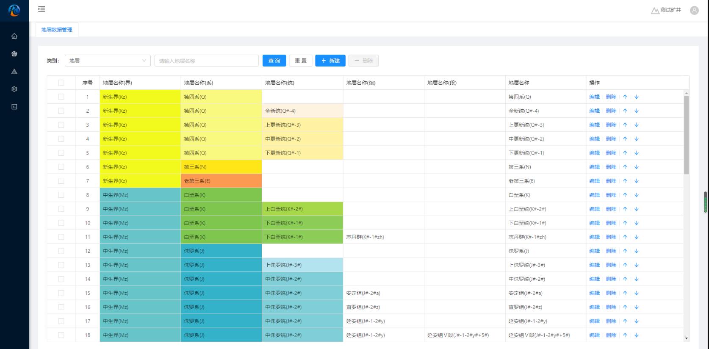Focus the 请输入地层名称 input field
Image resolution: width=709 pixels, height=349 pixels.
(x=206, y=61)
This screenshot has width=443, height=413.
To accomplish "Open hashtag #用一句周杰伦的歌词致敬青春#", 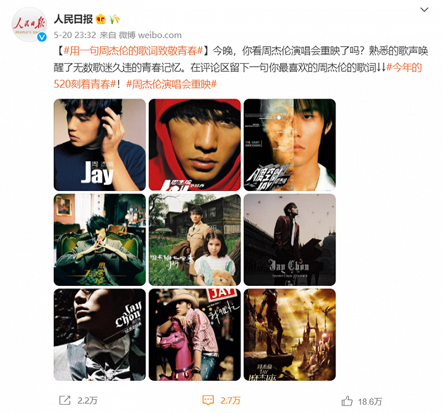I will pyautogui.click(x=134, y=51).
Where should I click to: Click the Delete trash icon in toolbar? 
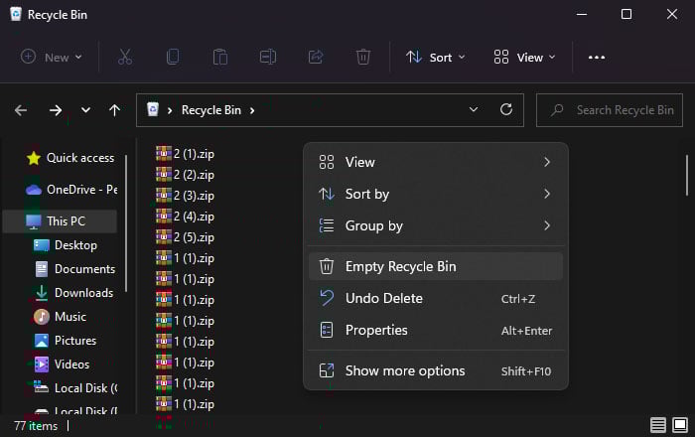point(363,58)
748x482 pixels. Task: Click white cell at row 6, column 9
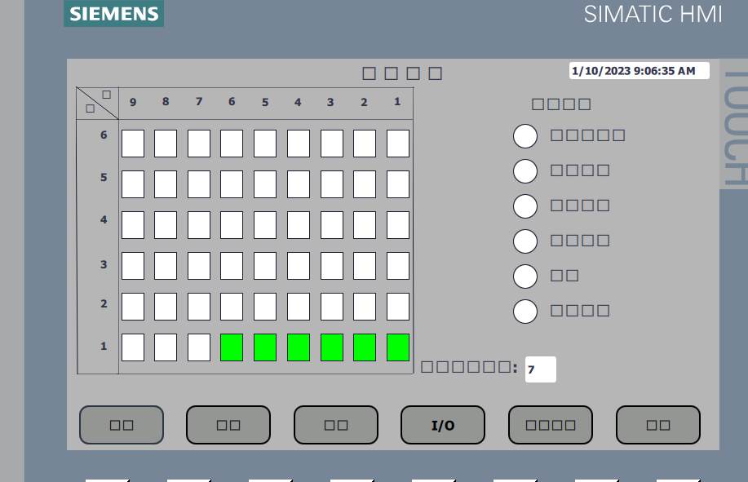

Task statement:
Print, exactly as written, the lines from the one containing "Where should I" to the end of the material, both ends included, and nothing else; no pictures.

Exercise output:
Where should I click to: Click the Delete trash icon in toolbar? 
point(363,58)
748x482 pixels. Task: Click white cell at row 6, column 9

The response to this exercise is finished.